═════ Dataset extract ═════

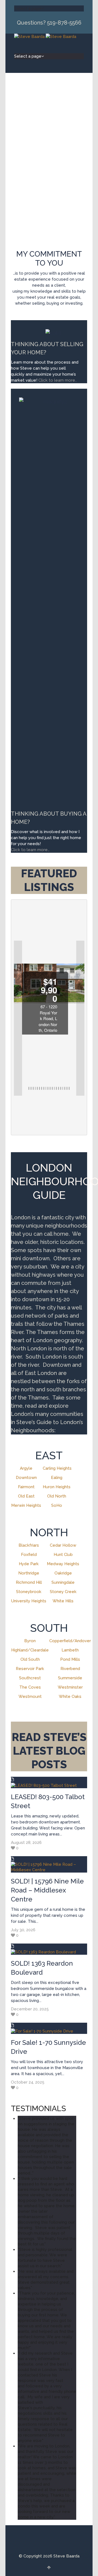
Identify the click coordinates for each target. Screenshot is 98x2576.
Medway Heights (63, 1563)
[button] (18, 1018)
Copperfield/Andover (70, 1640)
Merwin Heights (26, 1505)
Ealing (56, 1477)
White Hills (63, 1601)
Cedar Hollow (63, 1545)
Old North (56, 1496)
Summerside (70, 1677)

═════

What to do ▸ Pictures in the records above should not be copied. Repeat everything else exactly.

Exercise output ▸
Identify the click coordinates for each target. Screenshot is 98x2576.
Medway Heights (63, 1563)
[button] (18, 1018)
Copperfield/Andover (70, 1640)
Merwin Heights (26, 1505)
Ealing (56, 1477)
White Hills (63, 1601)
Cedar Hollow (63, 1545)
Old North (56, 1496)
Summerside (70, 1677)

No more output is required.